> _Exercise task_:
Reproduce the section of the passage about Vincent from "Vincent won the" up to and including "to your imagination.", changing "husband" to "spouse".

Vincent won the Pulitzer Prize in 1923 for her fourth book (yep, she was just 31), and got married the same year (to a man…the times weren’t that different, after all). Her husband, Eugen Boissevain, was a self-declared feminist, who, get this, did all of the domestic chores and quit his imports business to manage his wife’s career and plan all of her readings and book tours. They were married for 26 years and even according to Vinny herself, “acted like bachelors.” That part I’ll leave to your imagination.

She spent a lot of her life on her estate called Steepletop, which is just outside of Albany, NY, and once they finish renovating it, I’m planning a pilgrimage there. I’m getting a little caught up in biography…so let’s fast-forward a little. She died at Steepletop (a year after her hubby) from falling down the stairs after a heart attack. I think all of that burning-the-candle-at-both-ends thing finally caught up to her. By all accounts she was an intense and often nervous woman. You can read her NY Times obituary if your’e interested.

Oh…so, the poems! You may not want to read her long poem, the Ballad of the Harp-Weaver, which she dedicated to her mom (because you’re lazy), but did you know that you could listen to Johnny Cash reciting it? I can really see why he was drawn to it. It’s Vincent’s homage to her mother, who though they were poor and moved around a lot when she was growing up, instilled in her a love of reading and even lugged a trunk full of literature with them whenever they moved. You can also hear Vincent’s own voice reciting it.

If you’d like to read one of her bolder, feminist poems, try sonnet 18. She was known for being a master of the sonnet above all else.

Here are a few of my favorite nuggets from the poems I read:

From “Three Songs From ‘The Lamp and the Bell’” (part II):
“The heart grows weary after a little
Of what it loved for a little while.”

> _Provided material_:
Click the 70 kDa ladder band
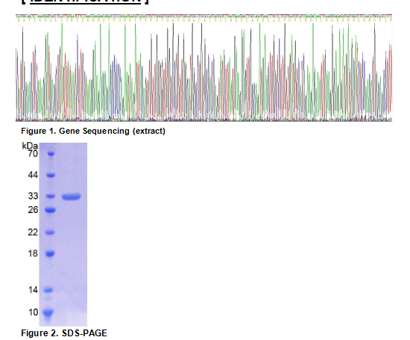410x340 pixels. pyautogui.click(x=51, y=154)
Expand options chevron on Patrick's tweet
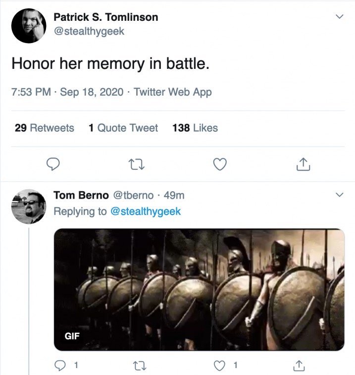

> _Task response_:
Vincent won the Pulitzer Prize in 1923 for her fourth book (yep, she was just 31), and got married the same year (to a man…the times weren’t that different, after all). Her spouse, Eugen Boissevain, was a self-declared feminist, who, get this, did all of the domestic chores and quit his imports business to manage his wife’s career and plan all of her readings and book tours. They were married for 26 years and even according to Vinny herself, “acted like bachelors.” That part I’ll leave to your imagination.